Brief> Word for word, quote the lines from the one containing "How do I perform: Launch the MAN brand icon?" to the end of the entries below, including both. Leave pictures out.

(Pixel coordinate grounding data)
------------------------------------------------------------------------

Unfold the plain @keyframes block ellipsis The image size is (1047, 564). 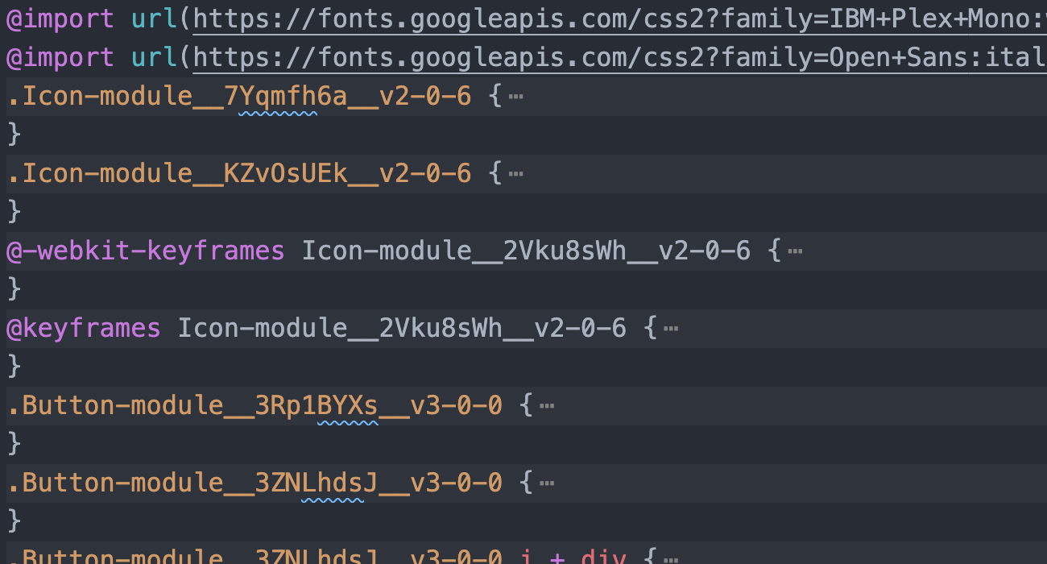[671, 329]
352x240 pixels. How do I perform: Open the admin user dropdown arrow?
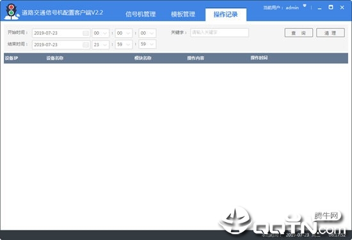(x=305, y=6)
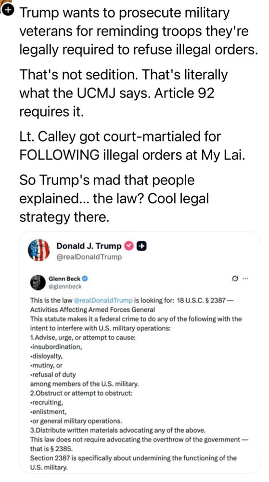Open the @glennbeck handle
Image resolution: width=269 pixels, height=482 pixels.
(65, 286)
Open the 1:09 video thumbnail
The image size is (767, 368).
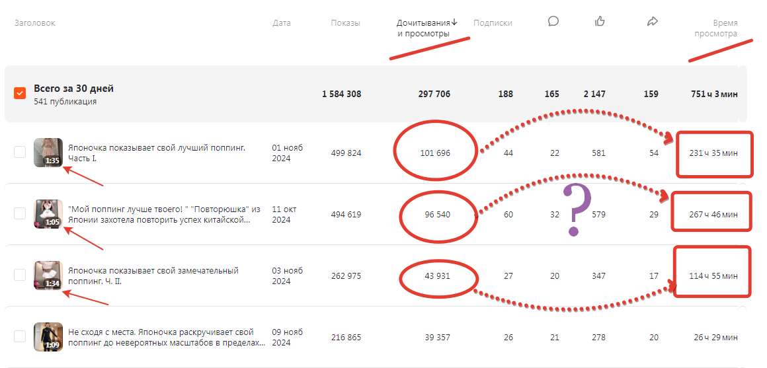point(48,336)
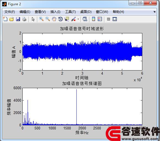The image size is (160, 141).
Task: Open the 工具(T) menu
Action: coord(70,12)
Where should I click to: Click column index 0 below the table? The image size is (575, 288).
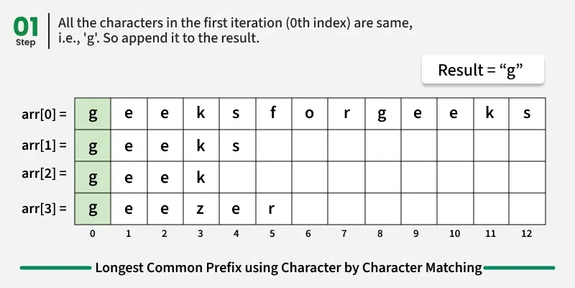click(92, 234)
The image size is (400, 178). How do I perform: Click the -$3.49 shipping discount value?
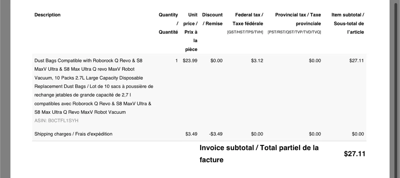click(x=216, y=134)
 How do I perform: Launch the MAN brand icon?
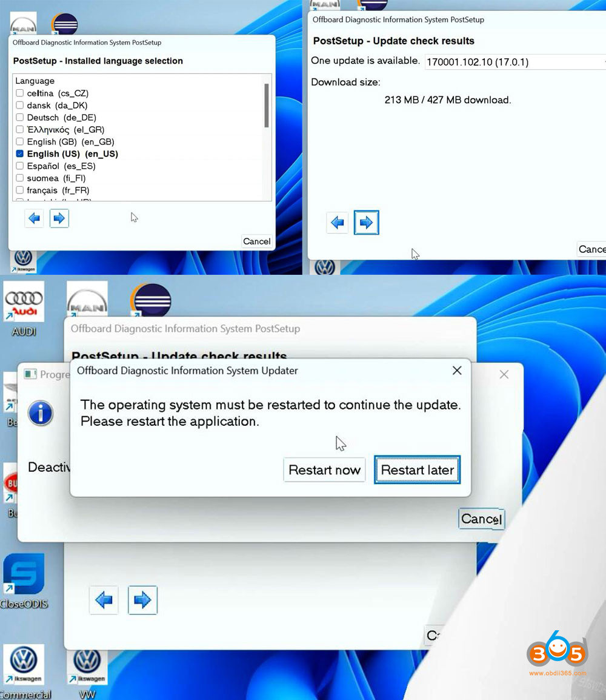[x=87, y=297]
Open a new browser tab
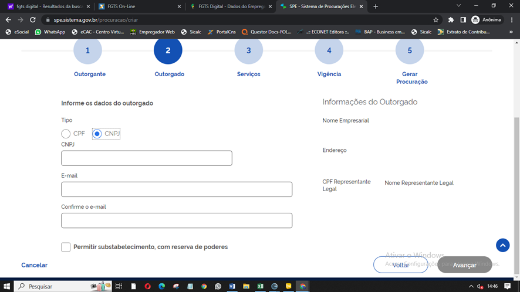This screenshot has height=292, width=520. [x=376, y=6]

------------------------------------------------------------------------

Response to this task>
 How do I perform: Launch the MAN brand icon?
[x=87, y=297]
Open a new browser tab
This screenshot has height=292, width=520. [x=376, y=6]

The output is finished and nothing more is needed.